A flood is an overflow or accumulation of an expanse of water that submerges land. In the sense of "flowing water", the word may also be applied to the inflow of the tide. Flooding may result from the volume of water within a body of water, such as a river or lake, which overflows or breaks levees, with the result that some of the water escapes its normal boundaries. While the size of a lake or other body of water will vary with seasonal changes in precipitation and snow melt, it is not a significant flood unless such escapes of water endanger land areas used by man like a village, city or other inhabited area.

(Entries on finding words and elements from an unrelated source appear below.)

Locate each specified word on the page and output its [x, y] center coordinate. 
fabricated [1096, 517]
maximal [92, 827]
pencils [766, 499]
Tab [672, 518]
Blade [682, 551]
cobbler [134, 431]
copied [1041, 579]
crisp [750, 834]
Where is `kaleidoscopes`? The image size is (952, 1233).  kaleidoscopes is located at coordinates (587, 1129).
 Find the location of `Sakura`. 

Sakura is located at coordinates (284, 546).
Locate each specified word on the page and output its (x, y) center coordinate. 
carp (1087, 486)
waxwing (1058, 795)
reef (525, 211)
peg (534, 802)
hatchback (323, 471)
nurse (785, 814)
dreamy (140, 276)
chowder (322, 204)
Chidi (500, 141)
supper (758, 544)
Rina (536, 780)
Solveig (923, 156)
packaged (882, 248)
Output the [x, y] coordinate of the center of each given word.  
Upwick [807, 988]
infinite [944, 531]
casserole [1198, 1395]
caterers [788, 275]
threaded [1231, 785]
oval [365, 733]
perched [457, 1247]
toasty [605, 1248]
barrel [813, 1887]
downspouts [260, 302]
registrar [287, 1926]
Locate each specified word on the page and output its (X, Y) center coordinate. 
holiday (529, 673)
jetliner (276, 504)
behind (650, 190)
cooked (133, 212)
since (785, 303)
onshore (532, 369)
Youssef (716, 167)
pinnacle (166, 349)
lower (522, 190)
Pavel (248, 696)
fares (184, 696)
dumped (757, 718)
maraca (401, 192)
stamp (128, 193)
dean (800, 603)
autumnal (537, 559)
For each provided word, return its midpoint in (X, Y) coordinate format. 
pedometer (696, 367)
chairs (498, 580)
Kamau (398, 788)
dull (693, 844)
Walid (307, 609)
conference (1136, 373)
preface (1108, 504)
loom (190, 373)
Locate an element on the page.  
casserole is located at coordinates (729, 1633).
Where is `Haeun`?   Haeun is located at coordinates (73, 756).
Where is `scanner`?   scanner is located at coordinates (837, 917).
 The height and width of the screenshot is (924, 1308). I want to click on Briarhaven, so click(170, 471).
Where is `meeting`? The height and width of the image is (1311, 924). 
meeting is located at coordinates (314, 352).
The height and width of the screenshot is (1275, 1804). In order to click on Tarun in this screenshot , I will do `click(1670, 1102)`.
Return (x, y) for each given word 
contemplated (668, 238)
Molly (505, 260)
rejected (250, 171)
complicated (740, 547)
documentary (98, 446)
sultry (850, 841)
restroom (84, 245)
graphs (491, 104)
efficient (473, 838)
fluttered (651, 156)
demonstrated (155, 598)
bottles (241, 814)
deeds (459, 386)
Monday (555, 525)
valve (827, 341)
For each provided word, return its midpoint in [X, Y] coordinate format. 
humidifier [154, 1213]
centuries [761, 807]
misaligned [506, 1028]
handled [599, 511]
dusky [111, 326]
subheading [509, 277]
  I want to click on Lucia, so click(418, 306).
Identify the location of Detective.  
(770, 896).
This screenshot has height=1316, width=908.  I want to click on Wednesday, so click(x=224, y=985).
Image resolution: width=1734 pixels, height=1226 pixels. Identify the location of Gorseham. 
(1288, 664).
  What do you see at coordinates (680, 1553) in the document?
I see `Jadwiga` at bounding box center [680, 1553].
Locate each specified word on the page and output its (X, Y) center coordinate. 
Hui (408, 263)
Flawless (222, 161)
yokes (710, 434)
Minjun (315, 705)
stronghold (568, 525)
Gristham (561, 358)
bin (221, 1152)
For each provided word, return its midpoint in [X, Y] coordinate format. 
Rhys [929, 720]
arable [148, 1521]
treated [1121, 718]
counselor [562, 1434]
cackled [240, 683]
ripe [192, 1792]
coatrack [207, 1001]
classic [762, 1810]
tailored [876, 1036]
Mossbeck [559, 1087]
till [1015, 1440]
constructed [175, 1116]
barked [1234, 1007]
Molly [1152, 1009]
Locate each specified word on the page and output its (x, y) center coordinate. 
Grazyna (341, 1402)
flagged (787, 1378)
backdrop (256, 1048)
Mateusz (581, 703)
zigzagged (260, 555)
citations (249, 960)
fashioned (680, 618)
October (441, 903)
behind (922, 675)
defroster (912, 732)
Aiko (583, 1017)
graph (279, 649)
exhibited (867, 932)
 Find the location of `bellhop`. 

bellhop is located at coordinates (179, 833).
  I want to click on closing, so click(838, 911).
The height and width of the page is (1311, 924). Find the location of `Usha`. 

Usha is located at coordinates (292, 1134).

Floods can also occur in rivers, when the strength of the river is so high it flows out of the river channel, particularly at bends or meanders and causes damage to homes and businesses along such rivers. While flood damage can be virtually eliminated by moving away from rivers and other bodies of water, since time out of mind, people have lived and worked by the water to seek sustenance and capitalize on the gains of cheap and easy travel and commerce by being near water. That humans continue to inhabit areas threatened by flood damage is evidence that the perceived value of living near the water exceeds the cost of repeated periodic flooding.

The word "flood" comes from the Old English flod, a word common to Germanic languages (compare German Flut, Dutch vloed from the same root as is seen in flow, float). The specific term "The Flood," capitalized, usually refers to the great Universal Deluge described in the Bible, in Genesis, and is treated at Deluge.